The commercial space exploration start-up, SpaceX, has been making lots of headlines recently with the success of their first officially contracted cargo delivery to the International Space Station. As a contractor to NASA under the Commercial Crew Development program, SpaceX has already flown up to the ISS twice with their Dragon spacecraft on top of their Falcon 9 rocket, an impressive 9-engine rocket with a total thrust of 5.00MN/1.12 million lbs. (On a really cool side note, you can see the Falcon 9 user’s manual here.)

Last week, Wired did a story on SpaceX’s testing facility in McGregor, Texas. The story is filled with awesome photographs of the facilities where SpaceX has been testing the Falcon family of rockets since 2003.

One of the cooler photos in the set shows the Merlin 1D engine, SpaceX’s new engine that’s capable of a staggering 654,000N/147,000 lbs of thrust, with a 9-engine rocket producing 5.89MN/1.3 million lbs of thrust in the atmosphere, and even more when out in space.

These numbers are pretty astounding. To give some perspective, the Merlin 1D’s thrust-to-weight ratio is over 150:1, which is 2 times greater than that of the space shuttle’s SSME rocket engine, and almost 60% better than that of the Saturn V (the most powerful rocket ever built). This makes the Merlin 1D one of the most efficient rocket engines ever built.
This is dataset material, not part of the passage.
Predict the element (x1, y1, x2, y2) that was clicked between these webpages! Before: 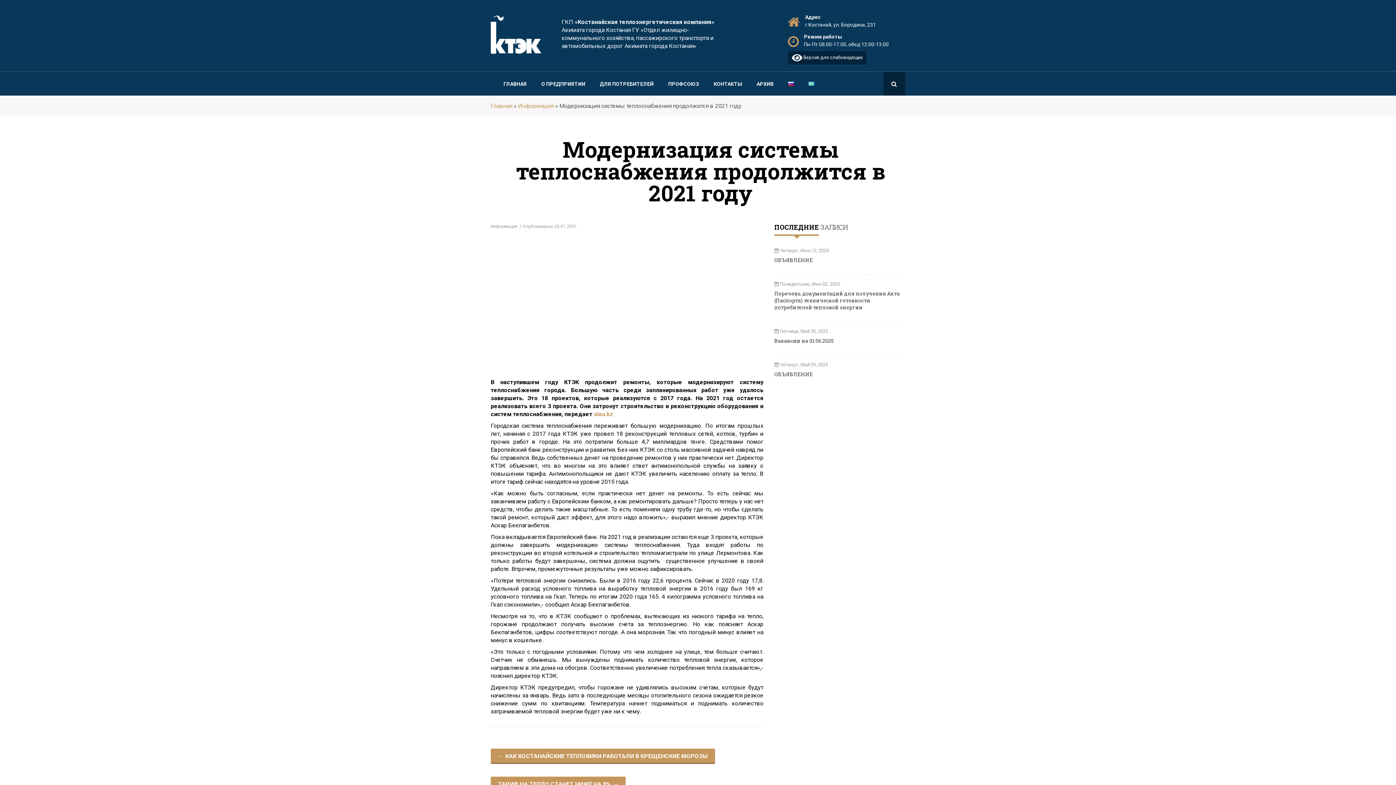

This baby is a powerhouse.

Also, SpaceX is currently developing a massive rocket that they’re calling the Falcon Heavy, which will be equipped with 27 Merlin 1Ds, producing a jaw-dropping total thrust of nearly 19MN (nearly 4 million lbs). For comparison, the Saturn V rocket, which took dozens of US astronauts to the Moon during the Apollo program, had a first-stage launch thrust of 34MN, or about 7.7 million lbs. This is nearly twice the thrust of the Falcon Heavy, but there are other concerns to take into account. Each launch of the Saturn V cost the United States nearly $1.2 billion (inflation-adjusted for 2012), but SpaceX predicts that the Falcon Heavy will cost $80M-$125M per launch. That’s half the thrust for a tenth of the cost. Finally, we have private space companies manufacturing rockets that produce thrust of the same order of magnitude as the most powerful rockets ever built. It makes me optimistic for the future…

Wired’s article also had a cool photo of test-fires from the Draco thrusters, which are used for 3-axis attitude control and maneuvering by the Dragon spacecraft. I’m working on a more comprehensive post for this blog on attitude control–it’s cool stuff.

They also showed this amazing photo of the exhaust plume from a SuperDraco thruster, a more powerful thruster over 200 times more powerful than the Draco thruster. These powerful thrusters will make it possible for the Dragon spacecraft to land gently back on Earth by slowing its descent with downward-facing propulsion, not too unlike the “Sky Crane” descent stage of the Mars Curiosity rover.

SpaceX is working on some truly exciting projects in the field of Earth-to-orbit propulsion, and their founder Elon Musk has even expressed interest in future manned missions to Mars, which it’s rumored the company is already exploring. This is definitely a company that’s already changing the future of the space industry.